[DESCRIPTION OF THE TASK] Look through the entries. Copy each line that has the word "computer".

[Dataset entries]
###

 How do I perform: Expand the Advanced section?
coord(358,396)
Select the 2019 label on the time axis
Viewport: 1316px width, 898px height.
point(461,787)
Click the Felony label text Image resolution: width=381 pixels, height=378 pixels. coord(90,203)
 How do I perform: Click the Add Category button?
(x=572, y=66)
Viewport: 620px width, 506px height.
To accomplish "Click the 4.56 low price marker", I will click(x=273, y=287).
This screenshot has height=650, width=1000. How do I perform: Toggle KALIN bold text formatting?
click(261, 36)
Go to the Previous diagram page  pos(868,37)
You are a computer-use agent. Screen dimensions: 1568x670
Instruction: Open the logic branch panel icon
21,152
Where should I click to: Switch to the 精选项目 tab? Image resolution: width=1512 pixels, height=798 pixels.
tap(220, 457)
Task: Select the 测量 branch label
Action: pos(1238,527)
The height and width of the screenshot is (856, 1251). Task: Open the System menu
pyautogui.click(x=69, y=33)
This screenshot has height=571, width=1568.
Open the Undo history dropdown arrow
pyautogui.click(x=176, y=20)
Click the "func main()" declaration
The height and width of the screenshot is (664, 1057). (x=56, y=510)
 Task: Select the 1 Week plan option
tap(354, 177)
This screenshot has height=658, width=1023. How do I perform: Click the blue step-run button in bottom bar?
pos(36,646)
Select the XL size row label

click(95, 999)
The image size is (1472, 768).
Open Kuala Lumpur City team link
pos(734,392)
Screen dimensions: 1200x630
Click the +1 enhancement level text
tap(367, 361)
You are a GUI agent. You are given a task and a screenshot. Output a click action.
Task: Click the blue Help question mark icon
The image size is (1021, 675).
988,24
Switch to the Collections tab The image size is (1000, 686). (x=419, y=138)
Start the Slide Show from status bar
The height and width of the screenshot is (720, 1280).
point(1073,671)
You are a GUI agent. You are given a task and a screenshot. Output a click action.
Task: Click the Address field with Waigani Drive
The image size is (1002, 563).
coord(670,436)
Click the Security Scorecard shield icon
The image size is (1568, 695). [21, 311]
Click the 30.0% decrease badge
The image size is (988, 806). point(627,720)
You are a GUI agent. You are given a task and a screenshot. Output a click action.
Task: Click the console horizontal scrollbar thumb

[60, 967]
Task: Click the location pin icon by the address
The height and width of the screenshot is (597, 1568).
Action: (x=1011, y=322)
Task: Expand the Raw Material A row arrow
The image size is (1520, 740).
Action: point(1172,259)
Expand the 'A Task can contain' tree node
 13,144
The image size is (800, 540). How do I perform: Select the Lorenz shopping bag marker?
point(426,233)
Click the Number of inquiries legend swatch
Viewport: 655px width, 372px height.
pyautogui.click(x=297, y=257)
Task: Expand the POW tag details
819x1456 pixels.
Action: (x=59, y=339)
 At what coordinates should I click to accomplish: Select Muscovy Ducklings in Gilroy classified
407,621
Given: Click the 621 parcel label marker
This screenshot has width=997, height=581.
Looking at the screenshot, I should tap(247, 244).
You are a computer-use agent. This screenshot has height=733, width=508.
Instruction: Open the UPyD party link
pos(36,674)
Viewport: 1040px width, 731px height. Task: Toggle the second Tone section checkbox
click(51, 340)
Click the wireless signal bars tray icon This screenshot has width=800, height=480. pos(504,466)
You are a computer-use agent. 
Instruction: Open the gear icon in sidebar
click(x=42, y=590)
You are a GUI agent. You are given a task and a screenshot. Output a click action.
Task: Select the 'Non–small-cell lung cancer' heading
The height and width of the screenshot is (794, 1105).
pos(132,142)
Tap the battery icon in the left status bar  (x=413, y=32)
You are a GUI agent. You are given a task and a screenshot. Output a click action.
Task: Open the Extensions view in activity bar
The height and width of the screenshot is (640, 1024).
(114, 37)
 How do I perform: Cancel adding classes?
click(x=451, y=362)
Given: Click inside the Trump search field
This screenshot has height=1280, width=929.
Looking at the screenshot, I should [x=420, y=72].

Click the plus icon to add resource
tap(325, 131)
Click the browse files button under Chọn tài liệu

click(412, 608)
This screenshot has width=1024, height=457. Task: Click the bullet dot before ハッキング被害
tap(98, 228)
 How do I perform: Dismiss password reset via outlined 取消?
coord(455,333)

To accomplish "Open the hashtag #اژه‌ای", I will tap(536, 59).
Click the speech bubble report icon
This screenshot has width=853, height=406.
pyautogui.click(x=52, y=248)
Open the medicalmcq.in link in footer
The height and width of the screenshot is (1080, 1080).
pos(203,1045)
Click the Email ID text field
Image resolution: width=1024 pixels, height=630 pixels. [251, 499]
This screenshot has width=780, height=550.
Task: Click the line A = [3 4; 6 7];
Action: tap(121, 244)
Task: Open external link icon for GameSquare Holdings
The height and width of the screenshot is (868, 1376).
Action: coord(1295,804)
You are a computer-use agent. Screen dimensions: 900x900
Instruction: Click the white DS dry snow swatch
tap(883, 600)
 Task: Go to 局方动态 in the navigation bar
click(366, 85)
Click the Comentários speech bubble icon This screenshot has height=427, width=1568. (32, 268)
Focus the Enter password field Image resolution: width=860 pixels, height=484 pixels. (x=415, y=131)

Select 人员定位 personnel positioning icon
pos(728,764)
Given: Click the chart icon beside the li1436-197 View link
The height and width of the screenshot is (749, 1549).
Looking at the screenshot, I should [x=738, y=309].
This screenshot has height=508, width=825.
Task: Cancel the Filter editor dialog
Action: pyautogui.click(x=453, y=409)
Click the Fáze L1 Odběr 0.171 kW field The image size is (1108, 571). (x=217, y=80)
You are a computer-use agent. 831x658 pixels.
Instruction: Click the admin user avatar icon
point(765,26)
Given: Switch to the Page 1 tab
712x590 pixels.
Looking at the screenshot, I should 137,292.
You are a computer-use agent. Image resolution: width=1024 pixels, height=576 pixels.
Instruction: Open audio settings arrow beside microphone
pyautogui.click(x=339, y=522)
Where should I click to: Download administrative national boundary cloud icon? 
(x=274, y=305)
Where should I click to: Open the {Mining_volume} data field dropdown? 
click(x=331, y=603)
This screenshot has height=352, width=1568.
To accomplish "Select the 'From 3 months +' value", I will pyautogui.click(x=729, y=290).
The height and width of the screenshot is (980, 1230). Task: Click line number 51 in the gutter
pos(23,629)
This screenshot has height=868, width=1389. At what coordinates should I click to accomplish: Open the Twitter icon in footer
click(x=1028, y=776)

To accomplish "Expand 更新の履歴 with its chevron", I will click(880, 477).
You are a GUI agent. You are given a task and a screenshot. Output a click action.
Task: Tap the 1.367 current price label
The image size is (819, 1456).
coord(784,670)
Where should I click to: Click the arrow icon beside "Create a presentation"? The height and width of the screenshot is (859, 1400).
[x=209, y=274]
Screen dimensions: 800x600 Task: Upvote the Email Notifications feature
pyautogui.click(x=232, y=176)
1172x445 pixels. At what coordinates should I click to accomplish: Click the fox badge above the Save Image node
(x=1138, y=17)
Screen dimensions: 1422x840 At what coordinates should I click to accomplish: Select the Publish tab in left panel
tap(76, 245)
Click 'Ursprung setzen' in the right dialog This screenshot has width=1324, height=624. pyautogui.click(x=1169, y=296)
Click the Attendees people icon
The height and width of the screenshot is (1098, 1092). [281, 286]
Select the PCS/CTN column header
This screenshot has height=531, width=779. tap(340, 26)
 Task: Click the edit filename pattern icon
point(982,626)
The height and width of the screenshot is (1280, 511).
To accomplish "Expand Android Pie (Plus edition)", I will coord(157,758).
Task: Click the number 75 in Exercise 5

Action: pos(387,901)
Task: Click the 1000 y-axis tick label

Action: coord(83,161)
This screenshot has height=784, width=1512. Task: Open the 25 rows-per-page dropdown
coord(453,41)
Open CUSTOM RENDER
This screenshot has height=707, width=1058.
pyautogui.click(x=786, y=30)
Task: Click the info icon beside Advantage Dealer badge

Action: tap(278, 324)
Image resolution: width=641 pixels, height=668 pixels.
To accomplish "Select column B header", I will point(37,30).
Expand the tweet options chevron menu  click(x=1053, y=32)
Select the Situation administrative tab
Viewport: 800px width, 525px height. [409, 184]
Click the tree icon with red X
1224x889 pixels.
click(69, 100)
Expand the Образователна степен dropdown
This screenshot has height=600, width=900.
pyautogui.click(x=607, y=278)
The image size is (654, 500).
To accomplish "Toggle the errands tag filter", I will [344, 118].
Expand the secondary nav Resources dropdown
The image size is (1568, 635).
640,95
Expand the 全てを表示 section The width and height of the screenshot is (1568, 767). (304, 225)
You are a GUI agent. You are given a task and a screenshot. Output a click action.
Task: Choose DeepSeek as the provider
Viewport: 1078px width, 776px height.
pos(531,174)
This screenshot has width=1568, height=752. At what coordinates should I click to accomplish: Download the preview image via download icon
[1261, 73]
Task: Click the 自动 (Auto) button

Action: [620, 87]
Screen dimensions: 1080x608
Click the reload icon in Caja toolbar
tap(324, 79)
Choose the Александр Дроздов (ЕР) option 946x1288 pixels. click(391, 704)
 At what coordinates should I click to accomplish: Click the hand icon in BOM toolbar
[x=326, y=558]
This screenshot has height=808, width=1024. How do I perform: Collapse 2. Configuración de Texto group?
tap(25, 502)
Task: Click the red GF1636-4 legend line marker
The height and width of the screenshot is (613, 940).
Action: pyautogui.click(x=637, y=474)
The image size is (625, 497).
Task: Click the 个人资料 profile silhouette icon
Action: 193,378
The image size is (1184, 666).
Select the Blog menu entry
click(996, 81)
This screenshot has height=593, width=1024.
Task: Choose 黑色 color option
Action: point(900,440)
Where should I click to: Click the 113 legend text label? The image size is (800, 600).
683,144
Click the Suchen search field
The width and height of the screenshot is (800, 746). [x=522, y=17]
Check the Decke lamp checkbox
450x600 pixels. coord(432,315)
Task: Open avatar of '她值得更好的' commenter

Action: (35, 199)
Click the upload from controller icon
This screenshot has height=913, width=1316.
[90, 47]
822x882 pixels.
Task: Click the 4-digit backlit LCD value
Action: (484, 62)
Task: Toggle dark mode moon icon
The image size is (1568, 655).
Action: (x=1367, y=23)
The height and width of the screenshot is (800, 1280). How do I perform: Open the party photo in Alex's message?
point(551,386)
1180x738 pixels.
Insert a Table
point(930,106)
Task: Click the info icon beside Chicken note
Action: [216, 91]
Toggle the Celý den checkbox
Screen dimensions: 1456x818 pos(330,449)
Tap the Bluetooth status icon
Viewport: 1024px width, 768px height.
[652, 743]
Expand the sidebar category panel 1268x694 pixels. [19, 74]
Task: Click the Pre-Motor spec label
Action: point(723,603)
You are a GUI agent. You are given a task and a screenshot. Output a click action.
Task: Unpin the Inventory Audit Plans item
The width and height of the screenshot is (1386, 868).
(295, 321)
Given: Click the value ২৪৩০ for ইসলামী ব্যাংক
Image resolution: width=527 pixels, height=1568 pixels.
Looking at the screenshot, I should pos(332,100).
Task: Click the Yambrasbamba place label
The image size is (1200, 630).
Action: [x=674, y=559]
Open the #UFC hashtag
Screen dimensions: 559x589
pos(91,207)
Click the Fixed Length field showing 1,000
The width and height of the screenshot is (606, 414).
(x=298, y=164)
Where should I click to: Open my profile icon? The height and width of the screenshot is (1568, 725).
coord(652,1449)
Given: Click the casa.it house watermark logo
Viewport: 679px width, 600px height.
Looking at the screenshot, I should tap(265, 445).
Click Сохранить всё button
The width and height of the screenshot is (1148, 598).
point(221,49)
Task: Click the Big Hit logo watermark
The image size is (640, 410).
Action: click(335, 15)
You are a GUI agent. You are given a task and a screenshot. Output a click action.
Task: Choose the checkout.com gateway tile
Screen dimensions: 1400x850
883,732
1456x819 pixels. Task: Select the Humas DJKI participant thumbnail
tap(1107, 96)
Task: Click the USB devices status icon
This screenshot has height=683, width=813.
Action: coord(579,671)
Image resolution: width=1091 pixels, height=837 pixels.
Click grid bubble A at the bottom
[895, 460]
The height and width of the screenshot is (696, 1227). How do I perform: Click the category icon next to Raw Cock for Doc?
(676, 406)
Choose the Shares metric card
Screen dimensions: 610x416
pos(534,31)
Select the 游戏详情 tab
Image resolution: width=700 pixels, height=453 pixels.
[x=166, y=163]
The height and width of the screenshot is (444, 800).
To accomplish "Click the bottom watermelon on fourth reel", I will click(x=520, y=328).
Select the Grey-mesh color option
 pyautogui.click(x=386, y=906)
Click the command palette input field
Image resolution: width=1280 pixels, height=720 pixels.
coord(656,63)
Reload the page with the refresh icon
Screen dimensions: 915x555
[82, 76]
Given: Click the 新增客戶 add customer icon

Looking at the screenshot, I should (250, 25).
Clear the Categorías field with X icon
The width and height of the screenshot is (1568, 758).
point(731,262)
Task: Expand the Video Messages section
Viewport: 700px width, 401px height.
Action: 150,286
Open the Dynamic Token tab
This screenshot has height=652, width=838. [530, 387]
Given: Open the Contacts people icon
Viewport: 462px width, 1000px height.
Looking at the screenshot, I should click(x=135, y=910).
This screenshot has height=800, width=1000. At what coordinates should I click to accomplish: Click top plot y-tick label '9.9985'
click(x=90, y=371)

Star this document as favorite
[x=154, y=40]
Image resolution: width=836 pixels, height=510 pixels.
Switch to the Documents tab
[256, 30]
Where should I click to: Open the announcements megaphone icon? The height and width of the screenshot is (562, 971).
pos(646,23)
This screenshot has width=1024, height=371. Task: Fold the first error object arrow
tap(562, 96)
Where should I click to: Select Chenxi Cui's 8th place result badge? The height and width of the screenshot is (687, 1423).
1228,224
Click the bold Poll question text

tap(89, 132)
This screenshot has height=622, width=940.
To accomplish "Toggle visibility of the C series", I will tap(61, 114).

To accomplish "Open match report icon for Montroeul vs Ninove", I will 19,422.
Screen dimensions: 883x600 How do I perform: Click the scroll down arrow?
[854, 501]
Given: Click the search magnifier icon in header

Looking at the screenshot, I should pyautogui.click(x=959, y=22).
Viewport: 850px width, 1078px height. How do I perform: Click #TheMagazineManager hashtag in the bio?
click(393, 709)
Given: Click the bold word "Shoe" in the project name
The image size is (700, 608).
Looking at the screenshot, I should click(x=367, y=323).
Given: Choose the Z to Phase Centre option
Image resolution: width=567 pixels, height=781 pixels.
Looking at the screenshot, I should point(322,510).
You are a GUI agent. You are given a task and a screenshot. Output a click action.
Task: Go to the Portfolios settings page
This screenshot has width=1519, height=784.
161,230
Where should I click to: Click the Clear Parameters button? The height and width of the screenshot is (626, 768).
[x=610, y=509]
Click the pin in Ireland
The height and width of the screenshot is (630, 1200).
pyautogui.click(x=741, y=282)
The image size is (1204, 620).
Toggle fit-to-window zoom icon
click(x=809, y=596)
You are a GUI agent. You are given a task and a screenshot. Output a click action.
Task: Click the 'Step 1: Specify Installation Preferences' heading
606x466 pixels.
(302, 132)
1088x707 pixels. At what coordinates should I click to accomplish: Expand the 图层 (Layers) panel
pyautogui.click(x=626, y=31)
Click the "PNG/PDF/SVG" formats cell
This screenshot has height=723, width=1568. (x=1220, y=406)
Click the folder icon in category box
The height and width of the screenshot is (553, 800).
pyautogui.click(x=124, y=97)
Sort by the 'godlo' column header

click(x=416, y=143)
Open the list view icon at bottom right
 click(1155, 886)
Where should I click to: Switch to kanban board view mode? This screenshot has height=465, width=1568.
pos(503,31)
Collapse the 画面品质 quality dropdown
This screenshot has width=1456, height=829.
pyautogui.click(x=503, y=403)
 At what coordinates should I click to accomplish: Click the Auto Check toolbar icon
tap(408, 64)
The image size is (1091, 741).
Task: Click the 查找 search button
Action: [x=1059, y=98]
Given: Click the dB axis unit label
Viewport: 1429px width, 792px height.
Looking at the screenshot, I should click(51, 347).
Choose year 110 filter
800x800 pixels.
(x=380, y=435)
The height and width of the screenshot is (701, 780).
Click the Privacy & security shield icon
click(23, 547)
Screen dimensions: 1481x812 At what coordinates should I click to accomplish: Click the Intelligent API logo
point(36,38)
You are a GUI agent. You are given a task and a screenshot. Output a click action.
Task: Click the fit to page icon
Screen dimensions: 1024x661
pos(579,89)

###

[WRITTEN ANSWER]
You are a computer-use agent. Screen dimensions: 1568x670
You are a computer-use agent. This screenshot has height=733, width=508.
You are a computer-use agent. 
You are a computer-use agent. Screen dimensions: 900x900
You are a computer-use agent. 831x658 pixels.
You are a computer-use agent. Image resolution: width=1024 pixels, height=576 pixels.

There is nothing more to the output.